Rencontre avec danah boyd

Le 30 août 2010

L'universitaire américaine nous livre ses réflexions autour de la génération Y, des pratiques des adolescents sur les réseaux sociaux et de l'importance de l'éducation et de la prévention pour bien préparer l'avenir.

danah boyd travaille depuis maintenant un an et demi au Microsoft Research New England et s’est auparavant  fait connaître grâce à ses études sur Friendster puis MySpace. Elle se spécialise sur la question des pratiques et usages des adolescents sur les réseaux sociaux et sur les questions liées à la confidentialité. Ses analyses ont déjà été régulièrement reprises sur OWNI. Je suis allé la rencontrer à Boston.

Le bâtiment de Microsoft Research est posé juste à côté du MIT et propose une vue assez impressionnante sur les voiliers traversant la rivière Charles. Arrivé au douzième étage, je demande danah boyd. Un premier chercheur ne voit pas de qui je veux parler. Un second me dit que le nom lui dit bien quelque chose, mais qu’il ne peut pas m’en dire plus. Finalement, une autre personne m’amène jusqu’à une salle de réunion assez simple. Assise sur un canapé anis, une couverture verte sur les genoux, danah boyd me reçoit.

L'envers du décor

Généralement, quand on lui demande ce qu’elle fait, elle répond qu’elle est chercheur en “social media”. Elle m’explique que pour elle, ce terme n’a pas de signification précise mais qu’il a le mérite de dire quelque chose à tout le monde. Son métier consiste à analyser les interactions sociales entre les humains. Dans le cadre des médias sociaux, il s’agit surtout de comprendre comment la technologie permet de favoriser ou d’influencer ces interactions.

Adolescents et réseaux sociaux

Premier sujet de notre échange : les adolescents. À partir de 8 ans, les enfants commencent à comprendre le monde qui les entoure et leur place dans celui-ci. À présent, ils doivent également comprendre comment s’insérer dans les réseaux sociaux. La plupart a déjà compris que l’information était un pouvoir. Si je sais quelque chose sur quelqu’un, cela me donne un pouvoir, et cela fonctionne également dans l’autre sens : si quelqu’un sait quelque chose sur moi, j’ai un pouvoir sur lui.

Dans une société traditionnelle, les informations personnelles s’échangent dans les deux sens la plupart du temps, à moins d’entrer dans des relations parasociales. Les relations parasociales sont celles par exemple qui lient une personnalité à ses fans, où ils en savent beaucoup, mais la personnalité n’a pas besoin de savoir quoi que ce soit sur eux. Ce genre d’interaction est beaucoup plus courante sur Internet, avec des gens suivant d’autres personnes ou ayant accès à leurs informations.

La relation parasociale sur Internet peut rendre les gens vulnérables.
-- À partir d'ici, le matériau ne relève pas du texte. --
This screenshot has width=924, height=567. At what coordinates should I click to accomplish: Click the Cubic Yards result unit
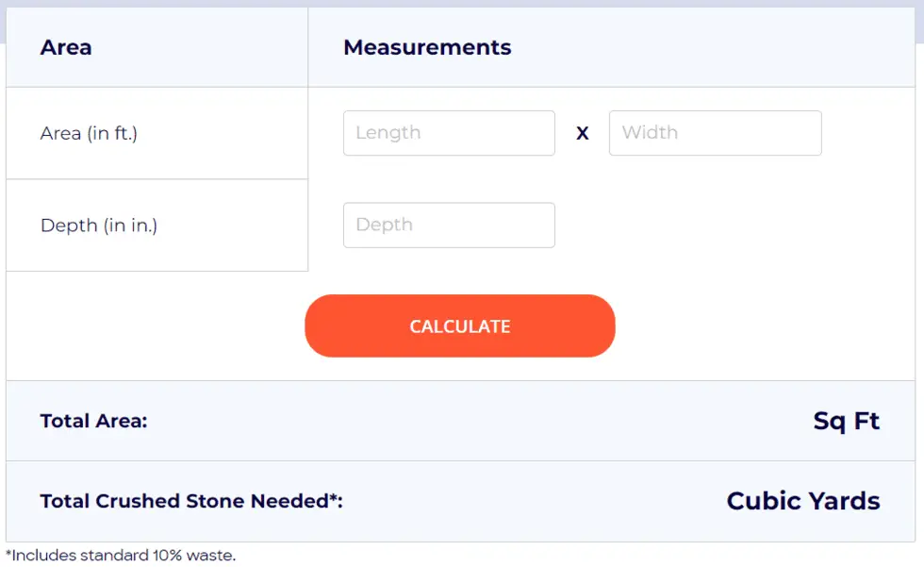(803, 501)
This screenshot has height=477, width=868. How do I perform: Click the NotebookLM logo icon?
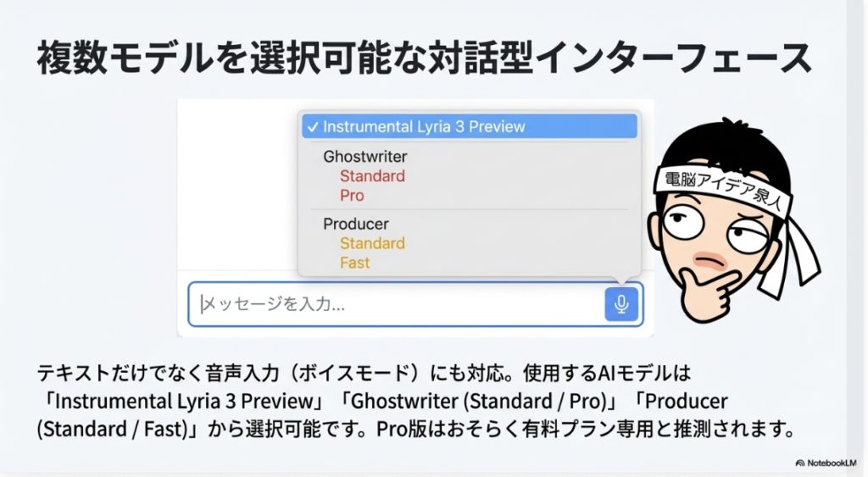click(x=800, y=463)
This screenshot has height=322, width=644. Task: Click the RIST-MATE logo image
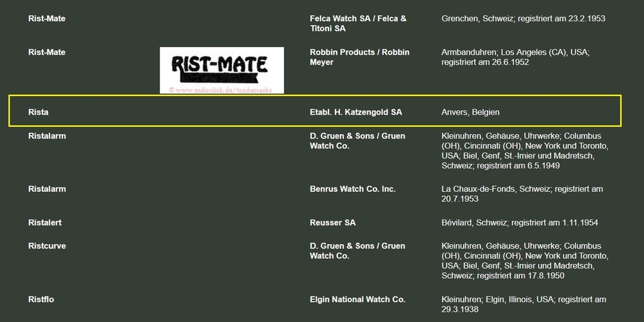222,70
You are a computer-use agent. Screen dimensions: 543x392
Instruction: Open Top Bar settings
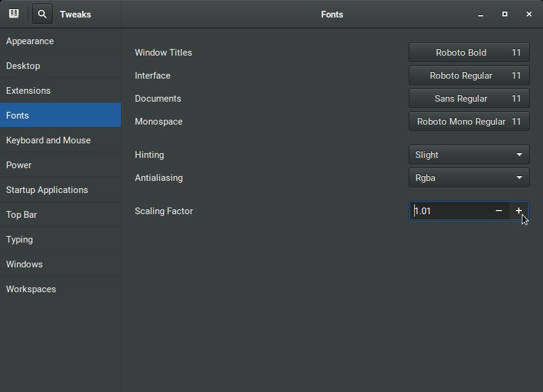pyautogui.click(x=22, y=215)
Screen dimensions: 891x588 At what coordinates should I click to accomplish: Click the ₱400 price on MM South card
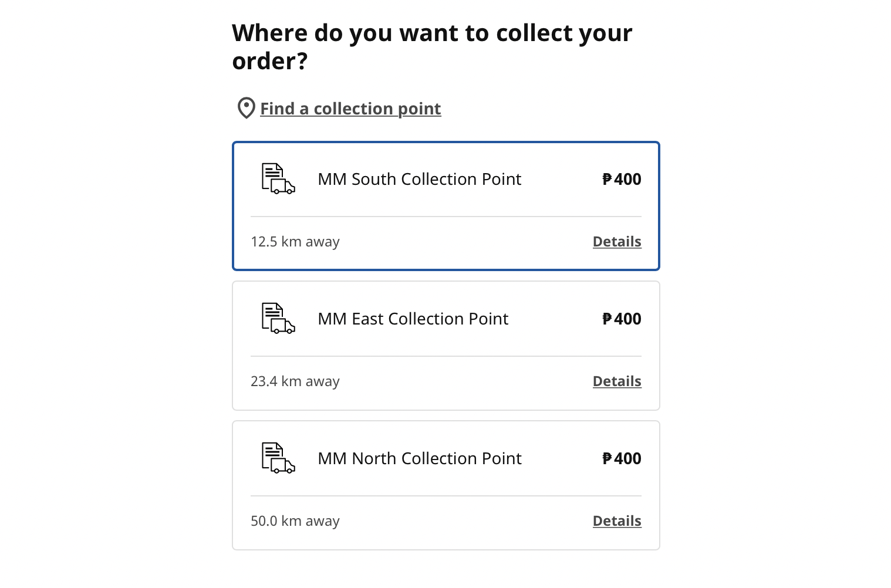point(622,179)
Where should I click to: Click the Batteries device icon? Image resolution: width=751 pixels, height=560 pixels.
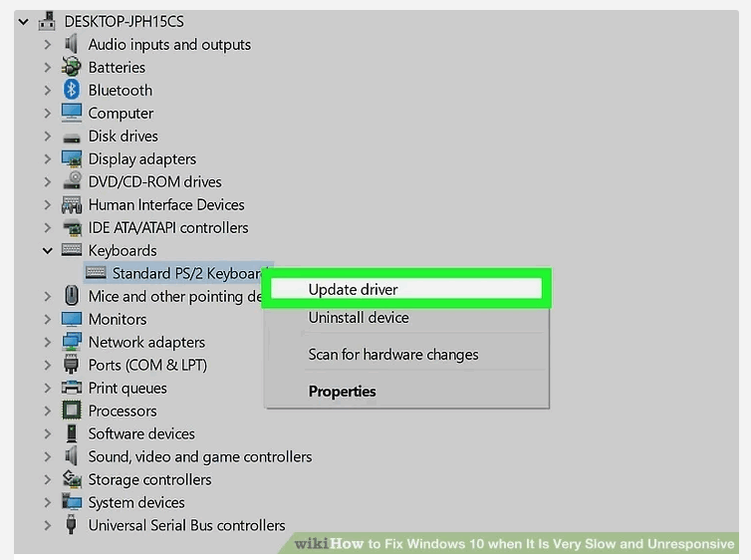72,67
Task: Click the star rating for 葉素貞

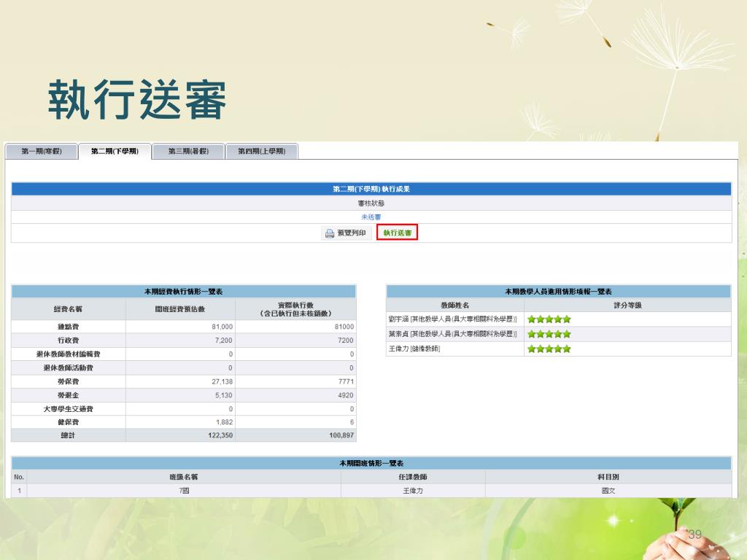Action: click(549, 334)
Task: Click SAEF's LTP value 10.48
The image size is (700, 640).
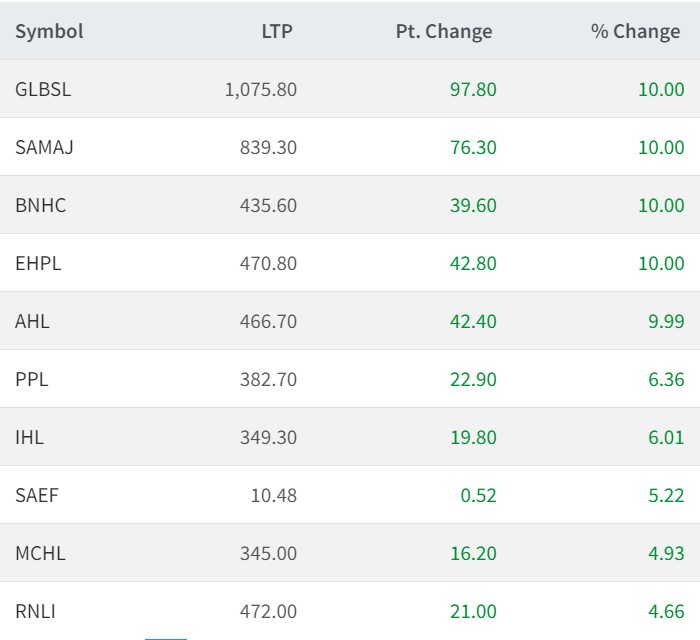Action: (276, 495)
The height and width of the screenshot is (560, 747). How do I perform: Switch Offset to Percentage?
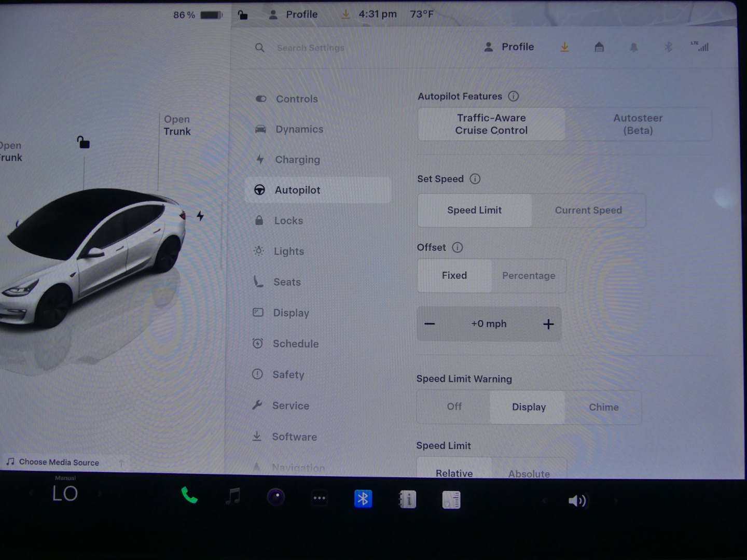(x=529, y=276)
Et particulièrement les jeunes, qui arrivent dans le monde à cet âge, n’ayant aucune indication sur la façon dont il fonctionne. Ils ne doivent pas seulement découvrir le monde, mais également les technologies. Et c’est ce qui rend passionnant l’étude des enfants pour danah boyd.
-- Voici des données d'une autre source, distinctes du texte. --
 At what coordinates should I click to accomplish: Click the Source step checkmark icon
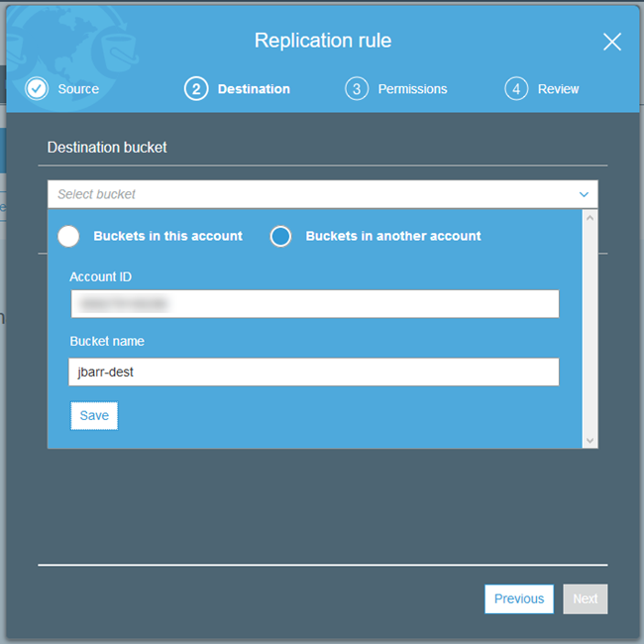coord(37,88)
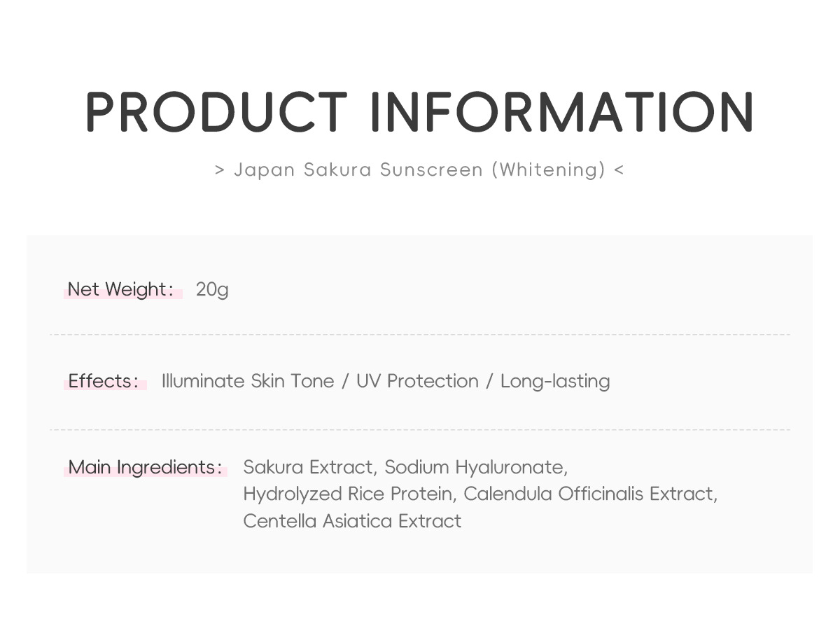Select the Calendula Officinalis Extract ingredient
840x638 pixels.
[590, 494]
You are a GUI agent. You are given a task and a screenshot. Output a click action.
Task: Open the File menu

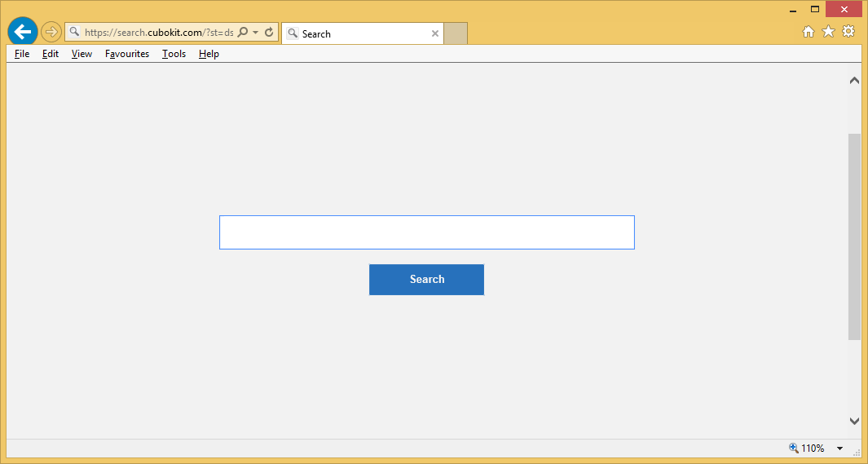click(x=22, y=54)
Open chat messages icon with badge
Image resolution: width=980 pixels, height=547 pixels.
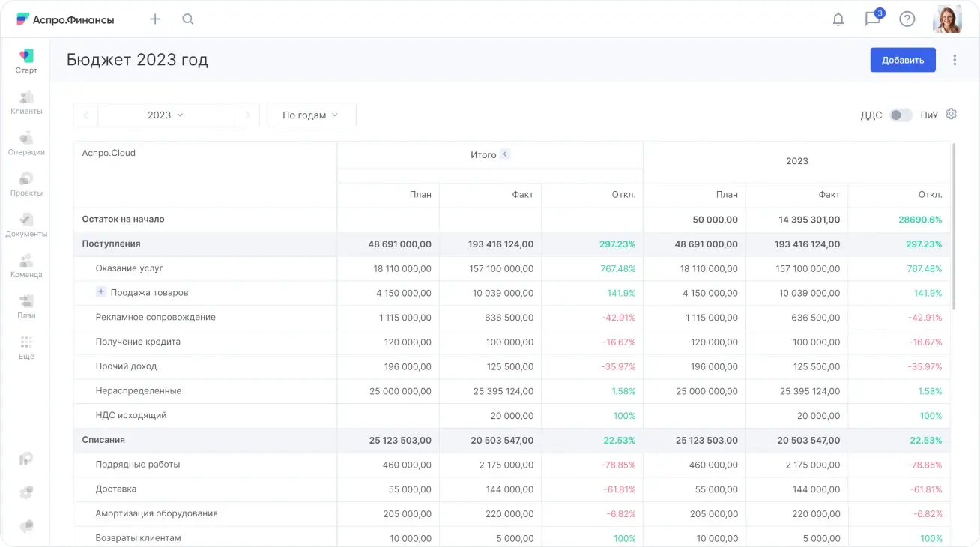tap(872, 19)
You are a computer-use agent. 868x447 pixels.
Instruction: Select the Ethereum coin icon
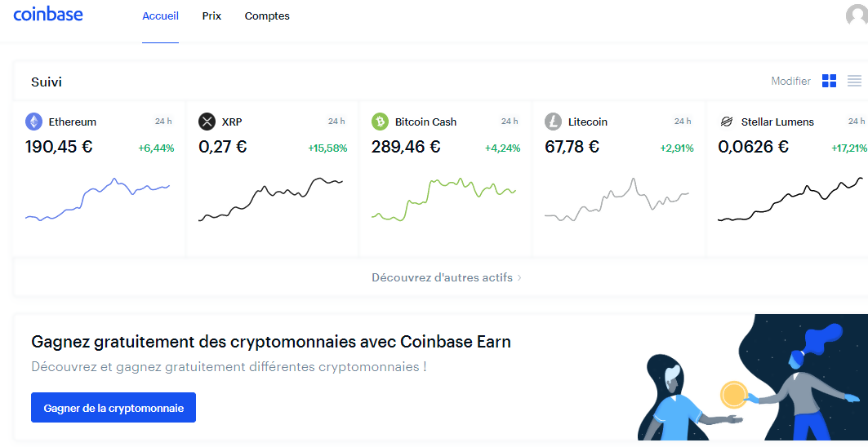pos(33,122)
Face au flux de l’information, nous sommes tous effrayés de pouvoir manquer quelque chose, mais nous savons qu’il est impossible de tout consommer. Les jeunes nagent également dans ces flots d’informations, mais ça a plus d’importance pour eux. Ils vivent avec tous les jours. Et en sortir est un choix difficile à faire.
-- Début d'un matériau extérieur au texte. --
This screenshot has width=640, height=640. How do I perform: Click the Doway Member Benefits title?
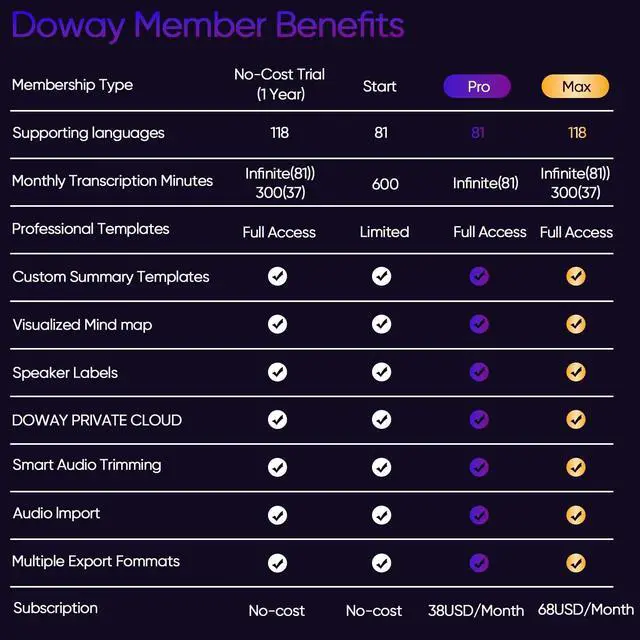point(208,25)
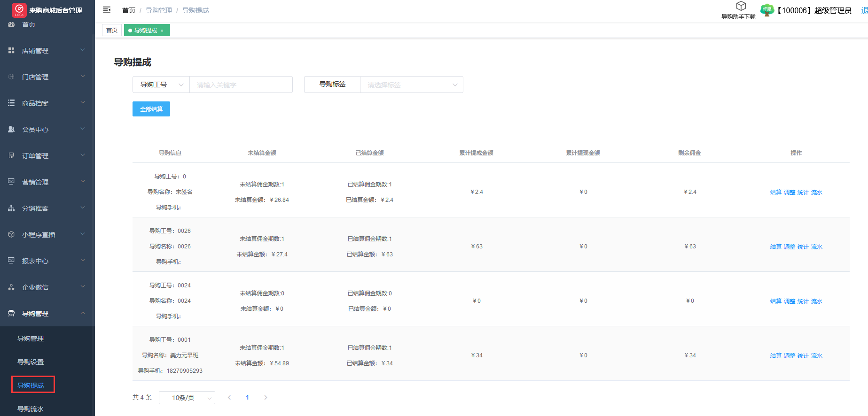Open 导购流水 in the sidebar submenu
The image size is (868, 416).
pyautogui.click(x=31, y=408)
La génération Y n’existe pas

Concernant l’existence d’une “Génération Y” dont on nous parle si souvent, elle est assez claire : c’est de la bouillie marketing. Il existe sans aucun doute des périodes dans la vie où des tranches d’âge partagent les mêmes découvertes et une actualité commune. En revanche, il ne s’agit pas d’une génération au sens où les gens l’entendent : on généralise beaucoup trop. La question de la classe sociale compte beaucoup. La “Génération Y” n’est en fait qu’une petite partie des jeunes actuels, celle que les spécialistes du marketing doivent atteindre.

Attention, hackers

Nous revenons ensuite sur les “attention hackers”. Ces jeunes qui ont décidé de s’amuser avec l’économie de l’attention, mettant en lumière la malléabilité de l’information. La nouvelle pédagogie proposait il y a quelques années que les élèves s’intègrent dans les livres, racontant comment il pourraient sauver tel personnage ou aider tel autre, pour s’investir. Aujourd’hui, l’investissement personnel est sorti des considérations éducatives pour s’étendre bien au-delà. Les jeunes sont passés de la pure consommation au cycle consommer et produire.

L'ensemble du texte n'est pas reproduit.